Soluble flt-1 gene transfer ameliorates neointima formation after wire injury in flt-1 tyrosine kinase-deficient mice

OBJECTIVE: We have demonstrated that vascular endothelial growth factor (VEGF) expression is upregulated in injured vascular wall, and blockade of VEGF inhibited monocyte infiltration and neointima formation in several animal models. In the present study, we aimed to clarify relative role of two VEGF receptors, flt-1 versus flk-1/KDR, in neointima formation after injury using flt-1 tyrosine kinase-deficient (Flt-1 TK) mice and soluble Flt-1(sFlt-1) gene transfer.

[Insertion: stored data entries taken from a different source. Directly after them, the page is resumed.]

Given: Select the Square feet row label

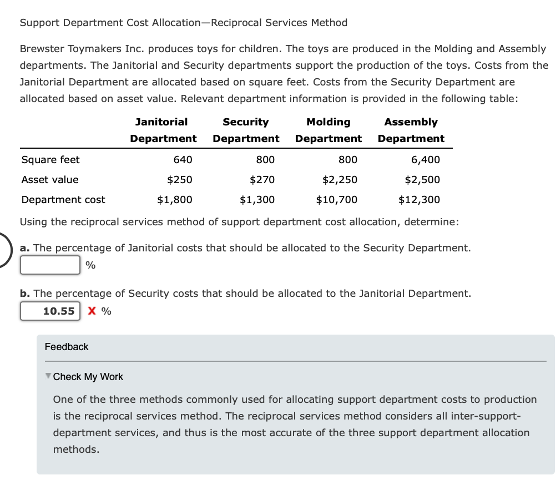Looking at the screenshot, I should point(50,160).
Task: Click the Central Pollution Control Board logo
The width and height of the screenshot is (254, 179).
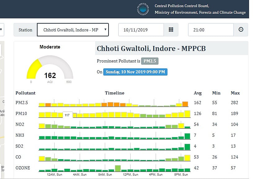Action: (143, 9)
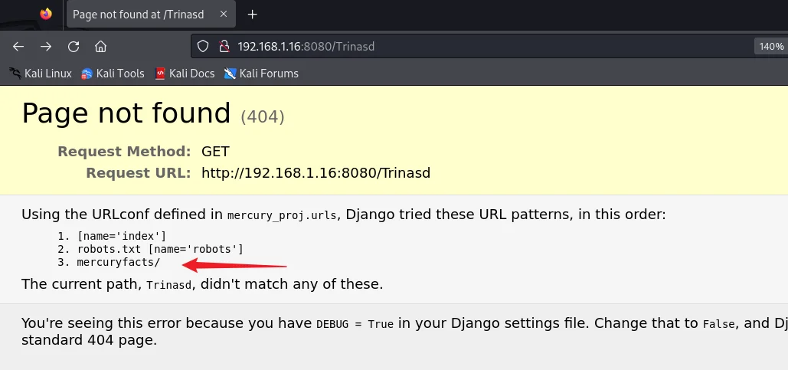Click the tracking protection shield icon
788x370 pixels.
(x=204, y=47)
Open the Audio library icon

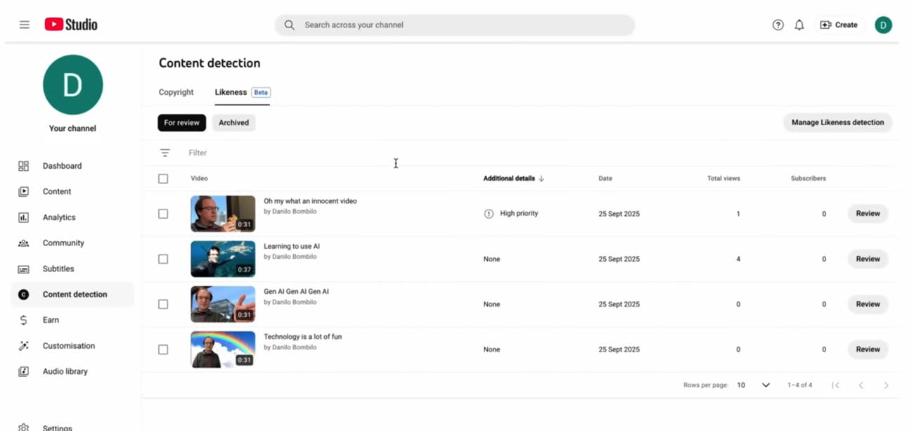click(23, 371)
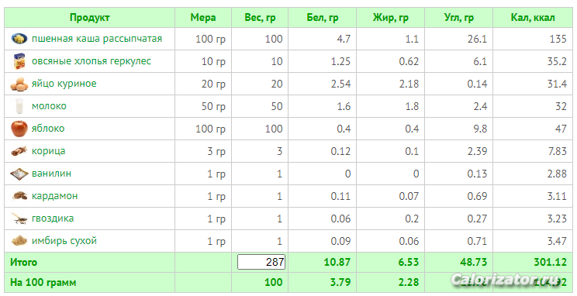Follow the молоко product link
Image resolution: width=577 pixels, height=296 pixels.
tap(49, 106)
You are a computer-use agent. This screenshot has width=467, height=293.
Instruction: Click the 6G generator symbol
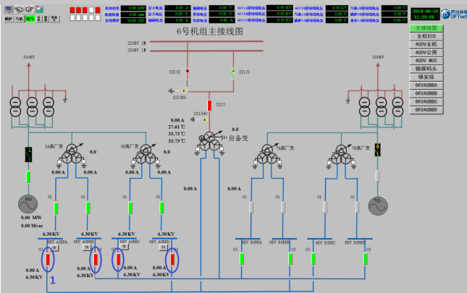tap(30, 205)
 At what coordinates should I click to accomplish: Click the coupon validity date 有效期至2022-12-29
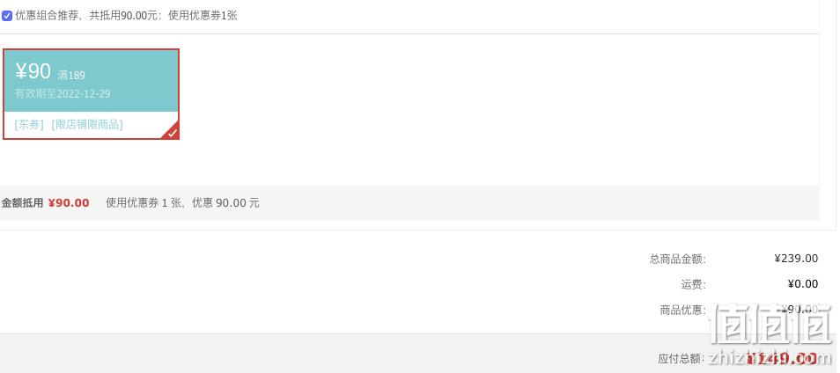tap(63, 93)
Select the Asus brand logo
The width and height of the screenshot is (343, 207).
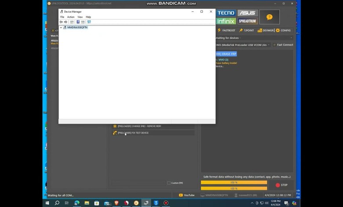pos(247,13)
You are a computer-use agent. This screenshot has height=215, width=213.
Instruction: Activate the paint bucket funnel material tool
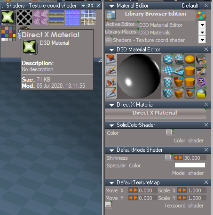click(x=110, y=59)
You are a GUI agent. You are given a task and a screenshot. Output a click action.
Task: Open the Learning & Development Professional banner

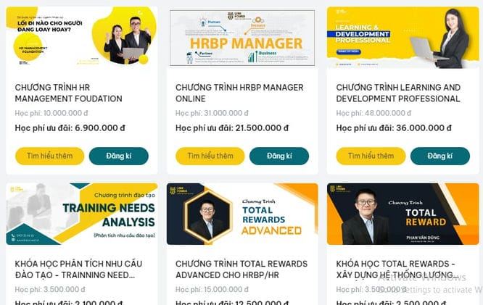(403, 37)
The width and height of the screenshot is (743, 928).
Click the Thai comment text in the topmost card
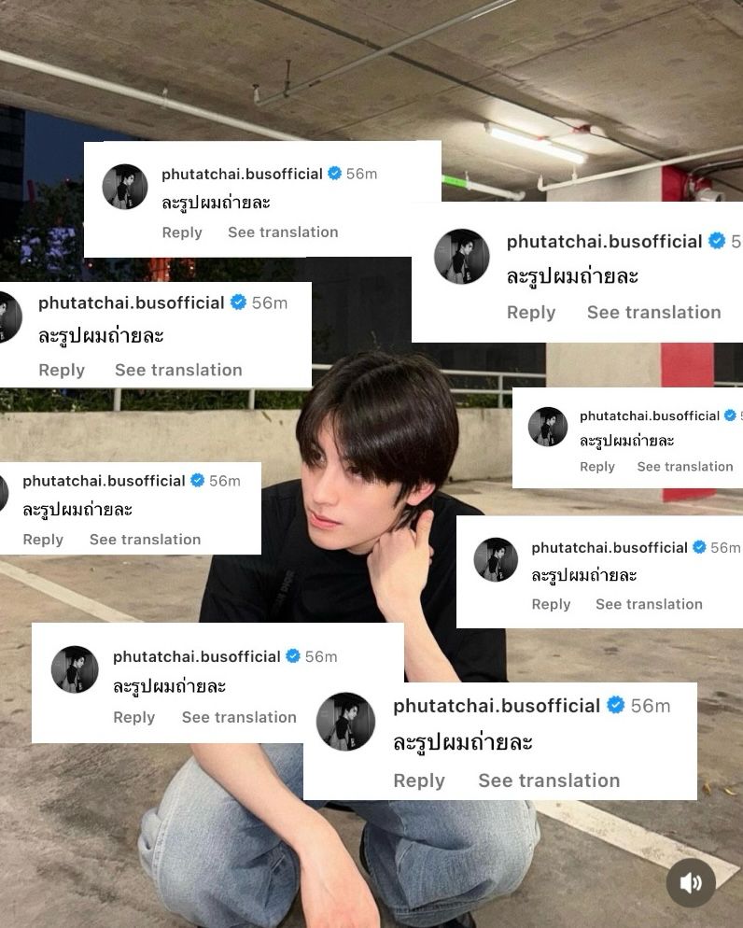click(216, 203)
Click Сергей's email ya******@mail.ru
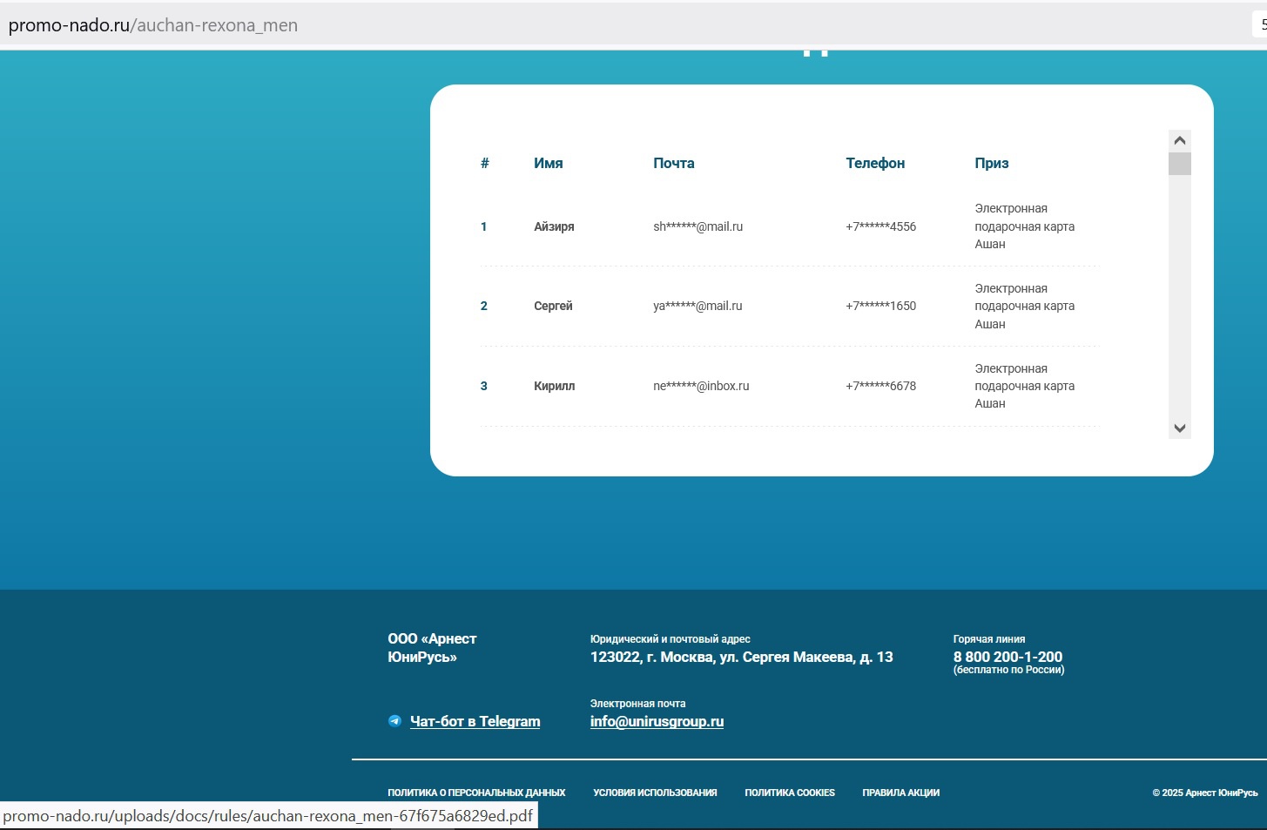The height and width of the screenshot is (830, 1267). point(698,306)
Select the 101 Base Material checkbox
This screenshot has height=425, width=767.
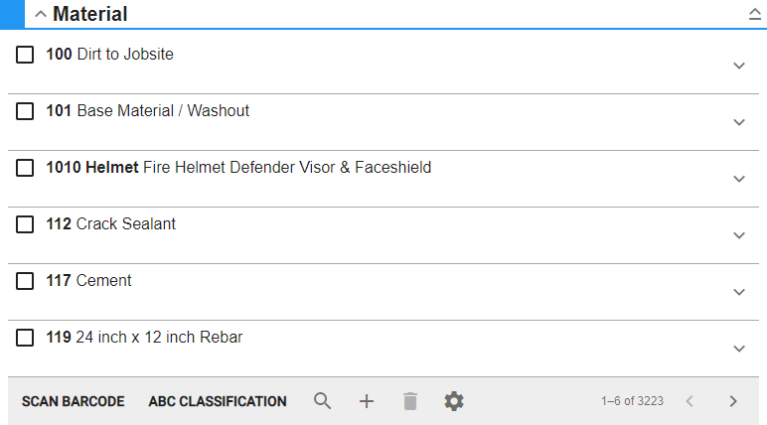tap(25, 112)
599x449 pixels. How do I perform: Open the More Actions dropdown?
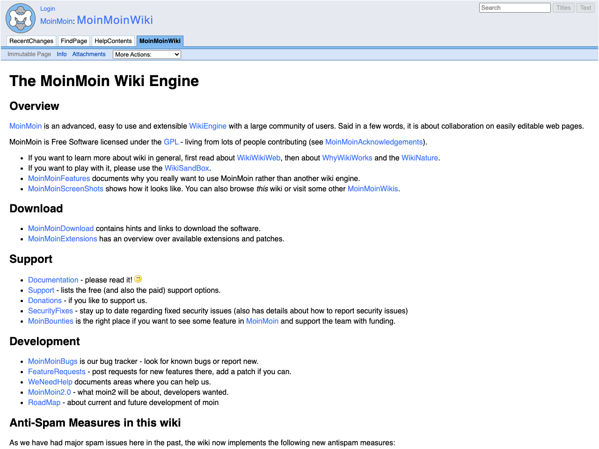pyautogui.click(x=146, y=54)
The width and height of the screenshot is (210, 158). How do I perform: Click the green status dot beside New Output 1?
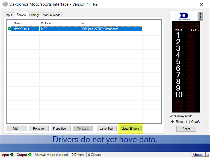click(x=9, y=29)
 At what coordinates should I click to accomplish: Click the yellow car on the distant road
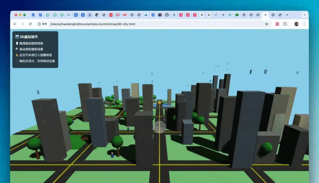[x=160, y=103]
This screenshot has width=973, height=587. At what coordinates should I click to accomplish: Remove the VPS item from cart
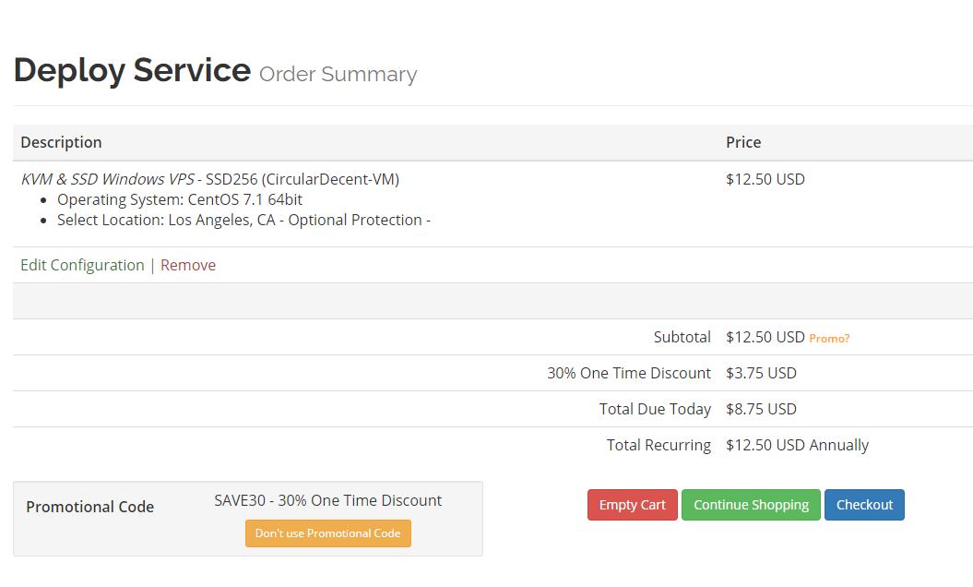click(188, 265)
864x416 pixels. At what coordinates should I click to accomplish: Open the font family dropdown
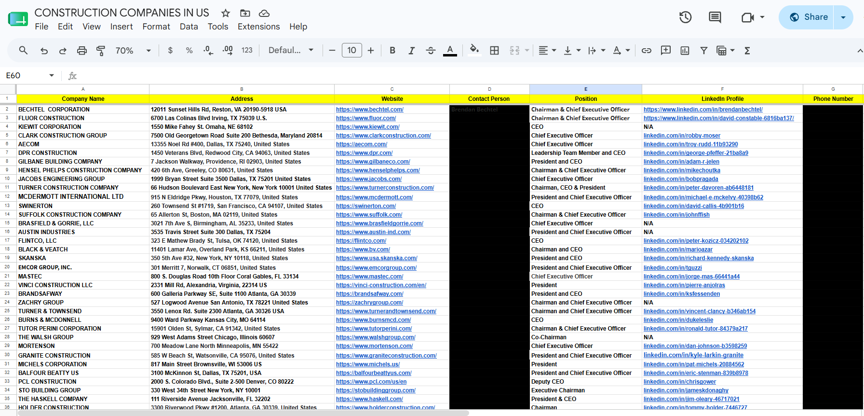click(291, 51)
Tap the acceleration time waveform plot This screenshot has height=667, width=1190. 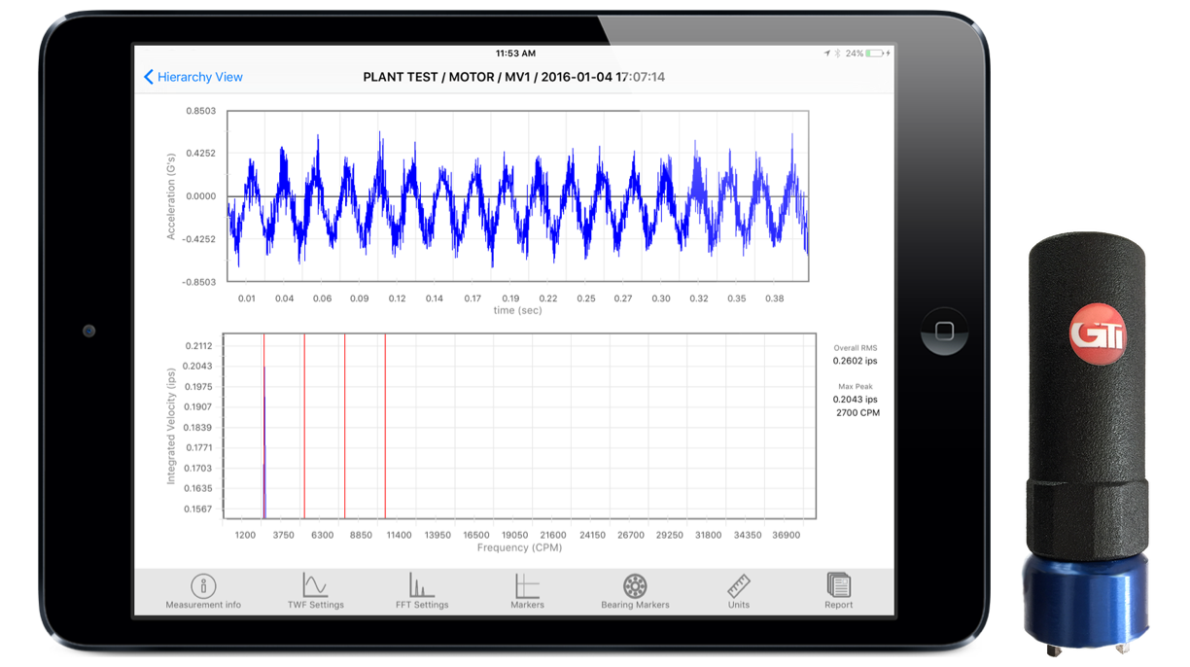(517, 196)
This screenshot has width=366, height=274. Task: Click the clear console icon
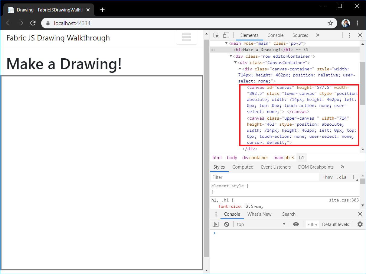click(227, 224)
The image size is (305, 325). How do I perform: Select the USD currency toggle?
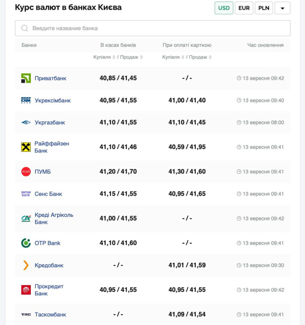coord(224,8)
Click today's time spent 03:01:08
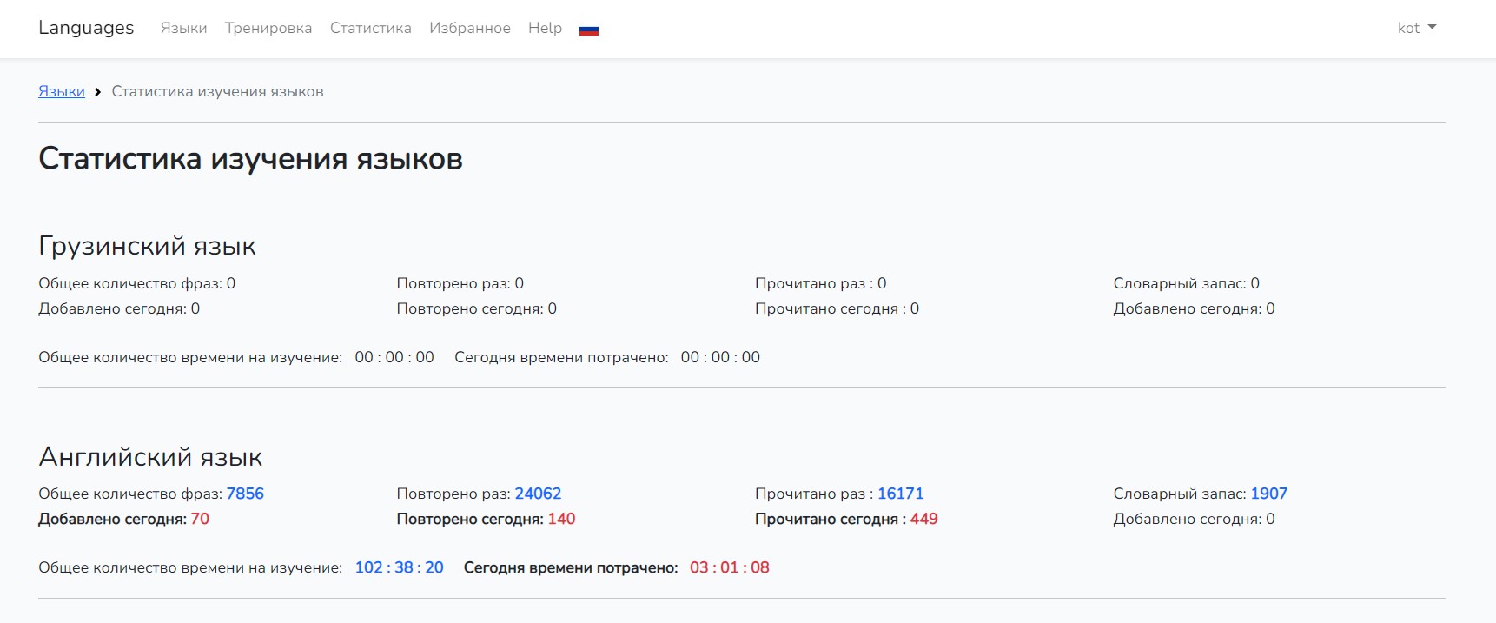The width and height of the screenshot is (1496, 623). tap(729, 567)
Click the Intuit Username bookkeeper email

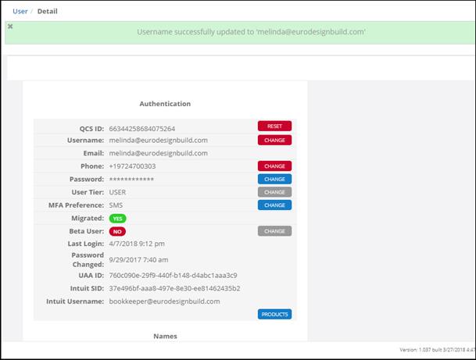click(164, 301)
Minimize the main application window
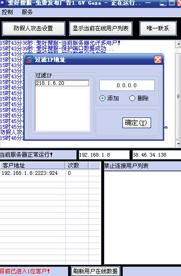 point(163,3)
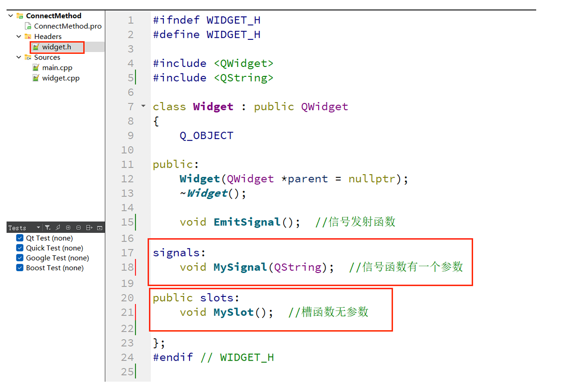Collapse the ConnectMethod project tree

tap(10, 15)
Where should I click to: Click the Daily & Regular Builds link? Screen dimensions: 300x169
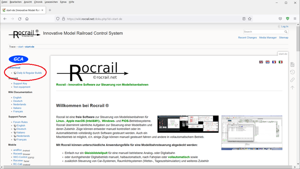point(29,73)
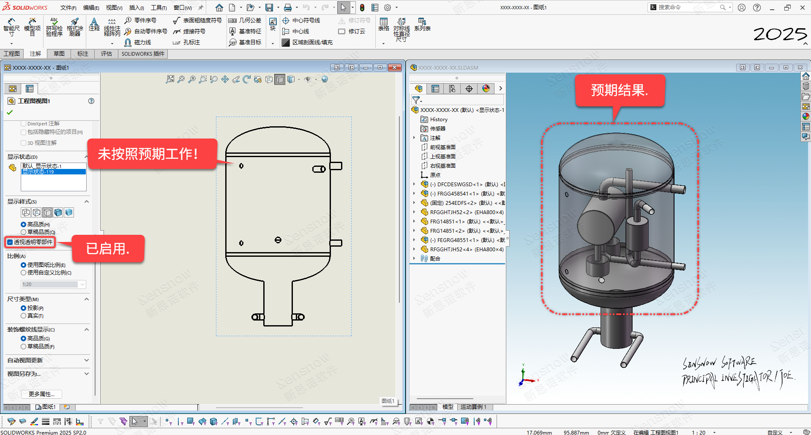Image resolution: width=811 pixels, height=435 pixels.
Task: Click the green checkmark to confirm view
Action: point(10,112)
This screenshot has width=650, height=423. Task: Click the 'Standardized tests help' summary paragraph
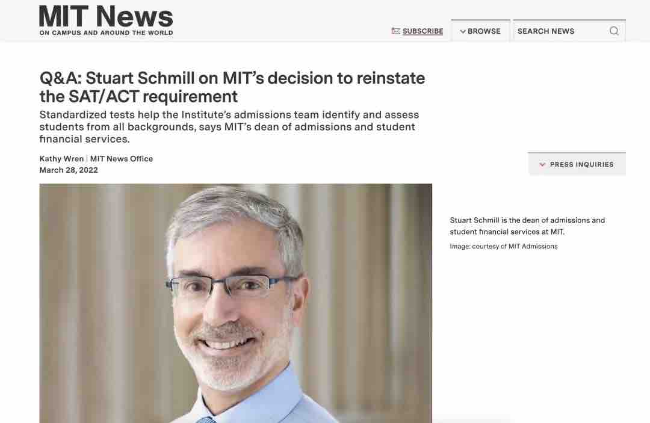229,126
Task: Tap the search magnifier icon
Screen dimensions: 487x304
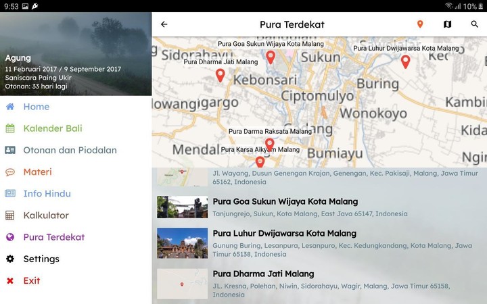Action: click(475, 24)
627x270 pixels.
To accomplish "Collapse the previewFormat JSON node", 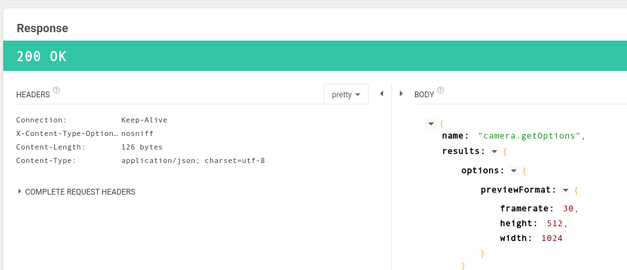I will pyautogui.click(x=565, y=190).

METHODS AND RESULTS: Neointima formation was comparable between wild-type and Flt-1 TK mice 28 days after intraluminal wire injury in femoral arteries. By contrast, neointima formation was significantly suppressed by sFlt-1 gene transfer into Flt-1 TK mice that blocks VEGF action on flk-1 (intima/media ratio: 2.8±0.4 versus 1.4±0.4, P<0.05). The inhibition of neointima formation was preceded by significant reduction of monocyte chemoattractant protein (MCP-1) expression in vascular smooth muscle cells (VSMCs) and monocyte infiltration 7 days after injury. Gene transfer of sFlt-1 or treatment of flk-1-specific antibody significantly inhibited VEGF-induced MCP-1 expression determined by RT-PCR in cultured aortic tissue and VSMCs. MCP-1-induced chemotaxis was equivalent between wild-type and Flt-1 TK mice. CONCLUSIONS: These results suggest that endogenous VEGF accelerates neointima formation through flk-1 by regulating MCP-1 expression in VSMCs and macrophage-mediated inflammation in injured vascular wall in murine model of wire injury.